A change from the discussions of roading and anti-roading, to talk instead about another part of urban living: the sounds of the city. Last night the people who live near the Eye of the Fish Towers in Wellington, were woken from their slumbering reverie by the pitch perfect notes of a tenor saxophone in full flirty flight – is there anything more evocative than the sound of a sax? The saxophone somehow sounds more inviting, more fulsome, more wildly sophisticated – at the same time as being raunchy and rapacious. It’s the instrument we all know from Baker Street, the instrument that was cool enough for Bill Clinton to play, without making a fool of himself. If you want to wrap your lips around anything late, late at night, you reach for the sax, and blow.

It makes a change from the usual nocturnal cacophony of drunken 14-18 year old girls, click-clacking and tottering their way along the pavements of our city, as they puke and squeal their way back to the limits of respectability.
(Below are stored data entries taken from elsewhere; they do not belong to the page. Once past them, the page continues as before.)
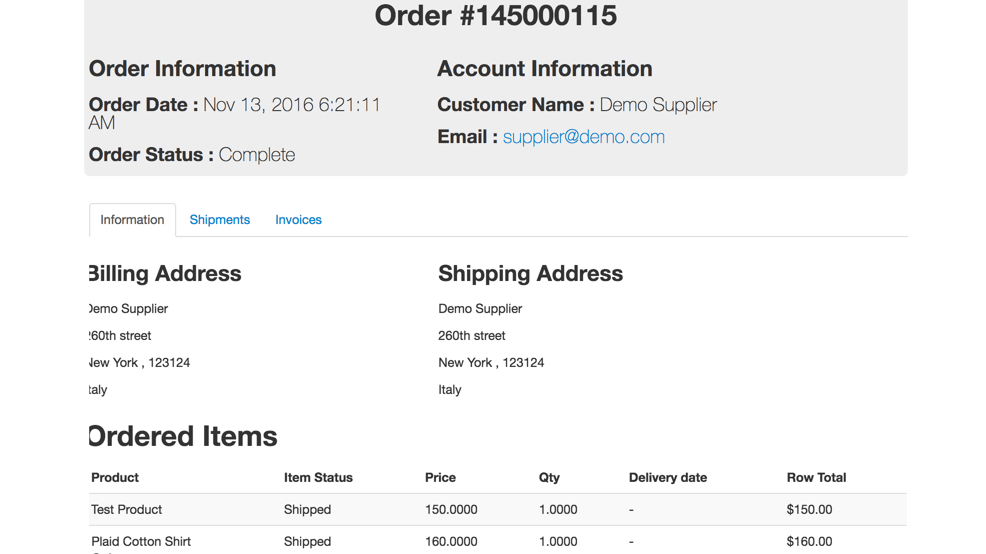Click the Item Status column header

[x=318, y=478]
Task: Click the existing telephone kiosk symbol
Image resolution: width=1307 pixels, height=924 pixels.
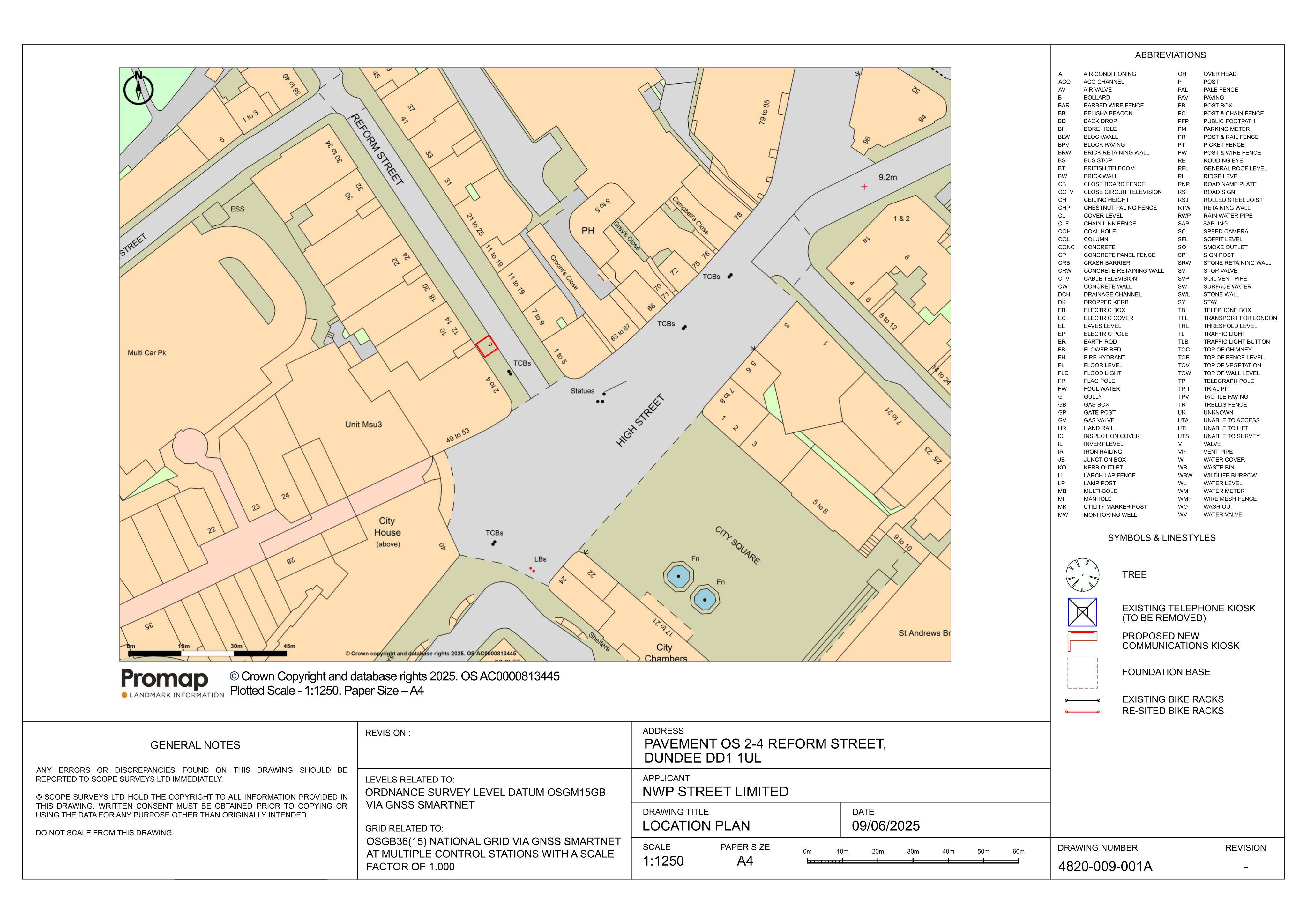Action: [1082, 612]
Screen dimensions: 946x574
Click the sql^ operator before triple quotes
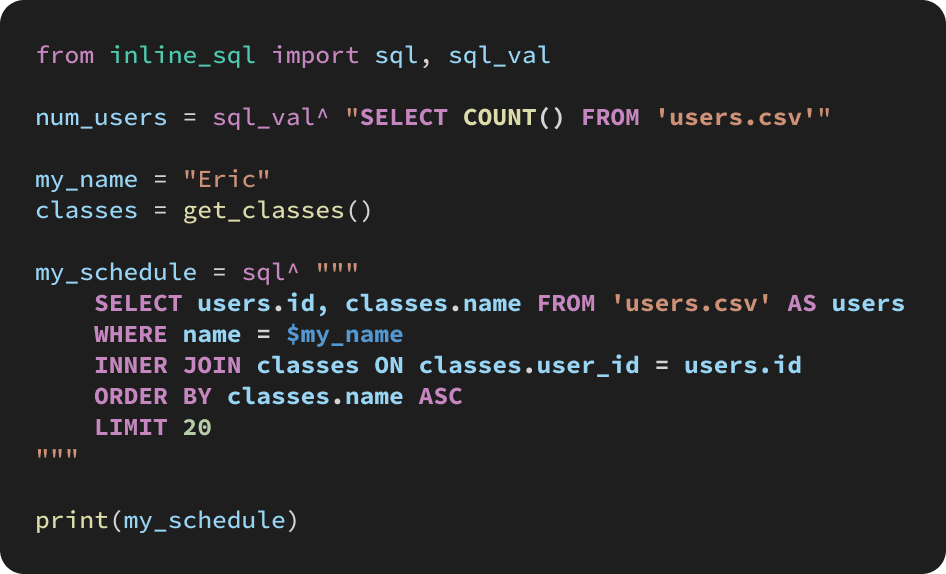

The drunken rutting roar of the incoherent beery males follows along the roads and footpaths, as the inebriated and inherently impotent young males follow the scent of their sluiced up companions up the streets, stopping only occasionally to relieve themselves in the doorways of our building.

Aaah, the pleasures of living in the city – awaking to the smell of urine and rotten cabbage from the restaurants nearby, and the early morning visits from the Waste truck who thinks that the only hour for collection must be at 5.30am. I respectfully demur – by the time the young rutters have roared their last grunt into the sky and staggered off suburbwards at 2-3am, we city-dwellers only really have a few hours before that unwelcome wakeup call at 5.30am.

Now I’m not complaining – just commenting – I’ve been swimming around cities for too long to get bothered too much by undue noise, and I doze through the noise barrier, bleary red-eyes perhaps peering piggy-like in the morning. Noisey nights? Pah! Bring on your suburban noise complaint of early Sunday lawn-mowing, and I’ll raise you a midnight jack-hammer on the roads – the only time the Council will repave the inner city highways is when we’re all asleep: we’re dispensable, while those precious roads are refurbished for the morning, daytime people.

So to me, the notes of the saxophone blasting out into the cold dark night last night were a welcome distraction – a reminder of good times in cities far away – a late night in Montmartre after an evening at the Moulin Rouge perhaps, or a seedy New York jazz bar somewhere down off 42nd Street, the sound of the a New Orleans jazz bar echoing through the French Quarter, or a late night sax session at London’s Ronnie Scott’s jazz club in the depths of Soho. There’s something about late night music that sounds just right – not for me the Doosh Doosh Doosh of the drum and bass set, speakers pumping from their sexed up Subaru.

For me, the esoteric sounds of a late night saxophonist are a pitch perfect present to let your mind wander as you slumber – its the aural equivalent of a full moon in a clear winter sky. It’s the taste of peking duck spreadeagled on a plate in Chinatown, it’s the smell of a freshly opened bottle of Coleraine slowly glugging into your glass at a table full of family and friends. A late night spent making love in front of a roasting fire on a bearskin rug, embers toasting the naked bodies of you and your loved ones. A saxophone is the music of an old black man, skin whizzened from the sun, eyes shaded from the daytime, the music of Miles: mournful notes that spell out the stories of a misspent youth. J’ ne regrette rien.

But not everyone feels the same way. My neighbour ran out into the street, howling winds and freezing temperatures nonewithstanding – and simply yelled out repeatedly at the unknown midnight marauder daring to peddle his aural perfection at 1.30 in the morning: “Shut the fuck up!!!”

Sigh. Sadly, that woke me from my reverie.